PROBLEM 1 → Translate this sentence from the article on offshore contractor subsidiaries into Spanish: "There's no listed office address or phone number in the Cayman Islands."
PROBLEM 2 → According to the article on offshore contractor subsidiaries, about how many American citizens does CSA Ltd. employ in Kuwait?

SOURCE TEXT →
----------------

It’s legal, at least for now. Contractors large and small have been heading offshore to shield piles of taxpayer dollars, according to an investigation, but irate lawmakers are thundering that they’ll put an end to it.
Almost a decade ago, a few months after winning the deal that has totaled more than $2 billion, Combat Support Associates established its subsidiary in the Cayman Islands, a British territory and tax haven.
The subsidiary, CSA Ltd., now employs about 2,000 American citizens in Kuwait. Yet as a foreign corporation doing work outside the United States, CSA Ltd. does not pay Social Security and Medicare taxes for these workers. Also, company officials maintain the subsidiary is outside the jurisdiction of U.S. courts, so federal labor rules and anti-discrimination laws don’t apply either.
In fact, there’s scant evidence that CSA Ltd. exists - at least physically. There’s no listed office address or phone number in the Cayman Islands.
The House of Representatives passed tax legislation a few weeks ago that would treat foreign subsidiaries of U.S. government contractors as American employers. Then they would have to pay the taxes that finance Social Security and Medicare programs. The Senate is now considering the legislation.
“Companies that avoid this responsibility undermine the country,” says John Kerry, D-Mass., chairman of the Senate subcommittee on social security, pensions and family policy. “If everybody avoided their responsibility, where would we be?”
The House Oversight and Government Reform Committee has asked 15 Defense and State Department contractors for information about entities they may have in tax-friendly countries.

----------------

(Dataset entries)
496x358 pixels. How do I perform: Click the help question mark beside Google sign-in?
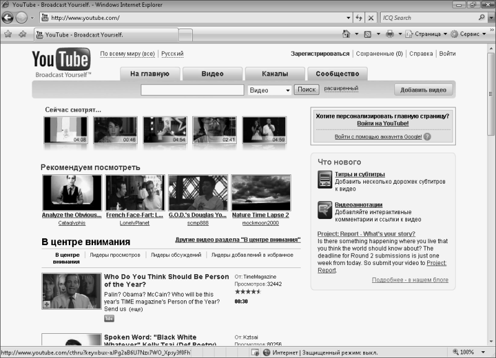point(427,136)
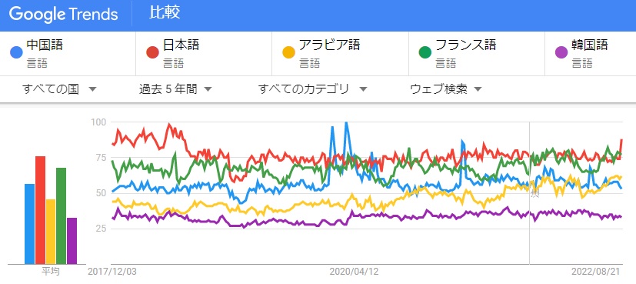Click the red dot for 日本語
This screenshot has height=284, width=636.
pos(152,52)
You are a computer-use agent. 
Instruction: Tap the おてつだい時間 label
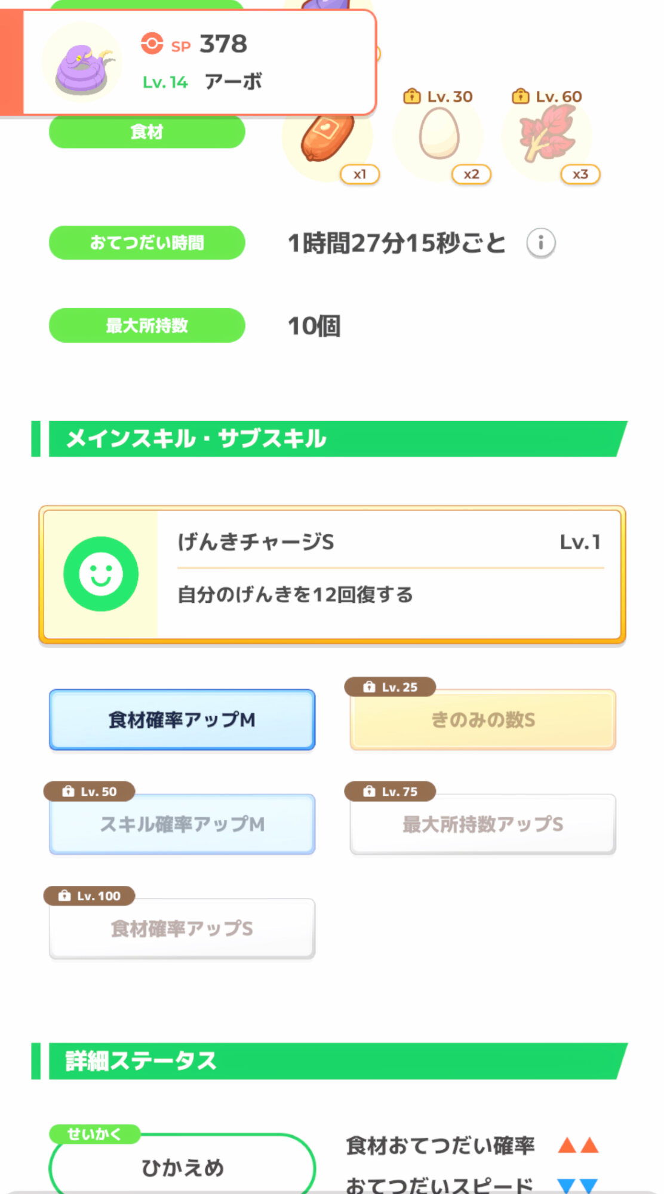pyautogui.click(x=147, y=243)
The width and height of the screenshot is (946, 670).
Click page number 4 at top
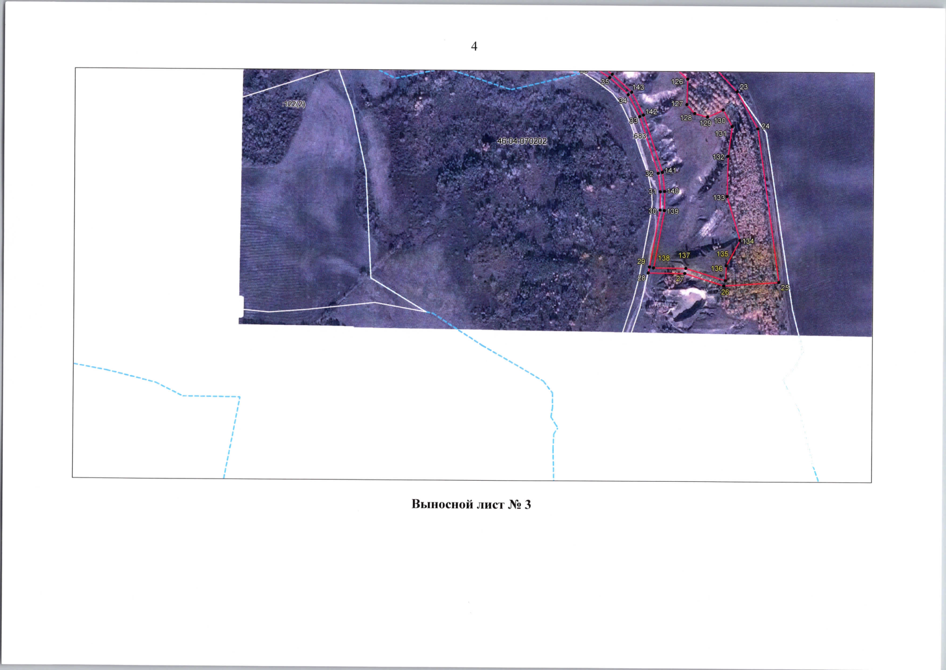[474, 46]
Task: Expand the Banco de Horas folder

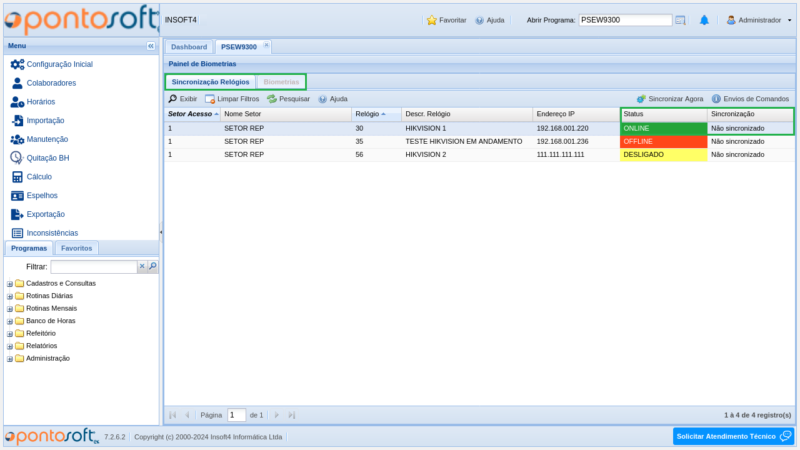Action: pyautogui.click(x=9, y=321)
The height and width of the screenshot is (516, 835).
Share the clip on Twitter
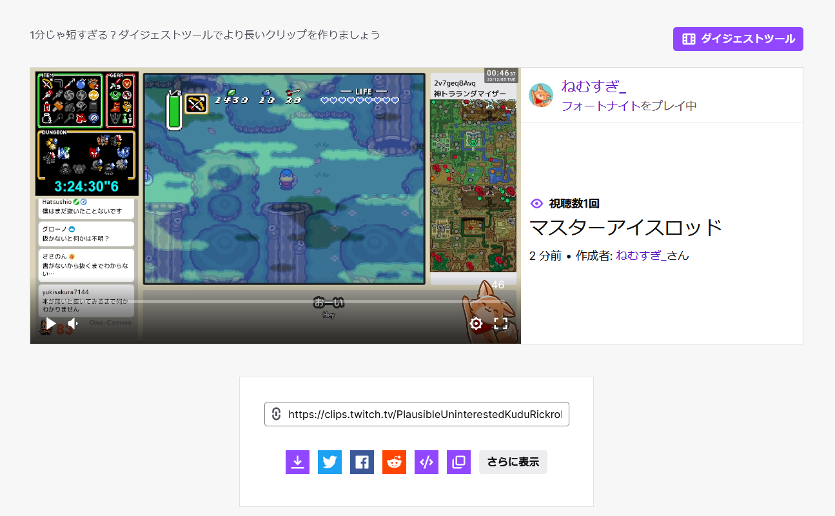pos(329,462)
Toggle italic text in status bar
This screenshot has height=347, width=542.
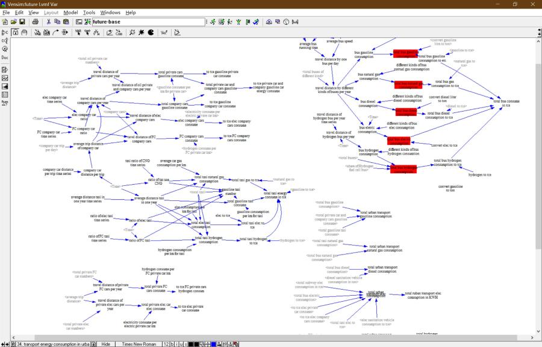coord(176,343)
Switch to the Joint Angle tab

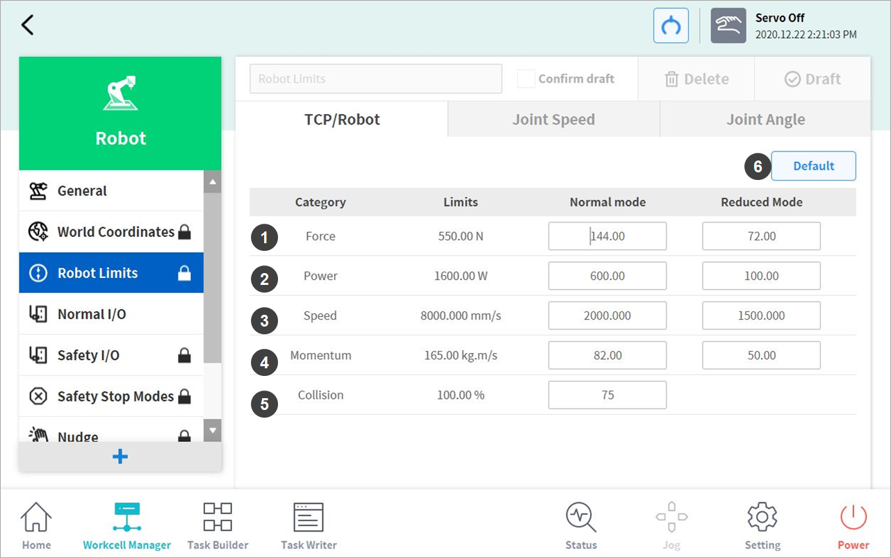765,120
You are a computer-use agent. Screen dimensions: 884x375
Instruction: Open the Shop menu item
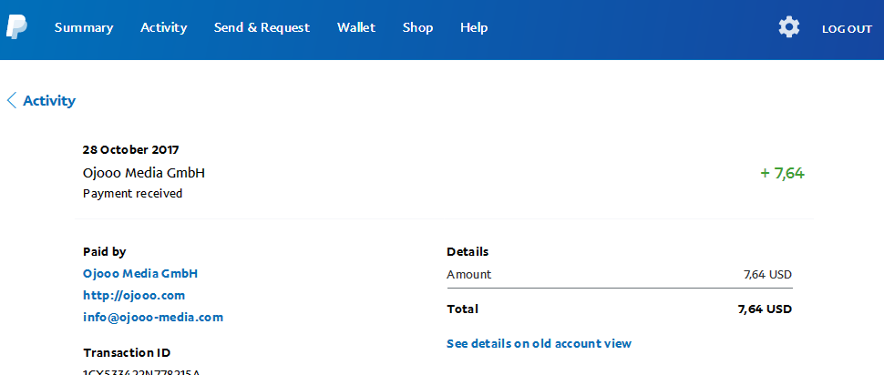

----------------

WRITTEN RESPONSE 1 → No hay ninguna dirección de oficina ni número de teléfono registrados en las Islas Caimán.

WRITTEN RESPONSE 2 → About 2,000.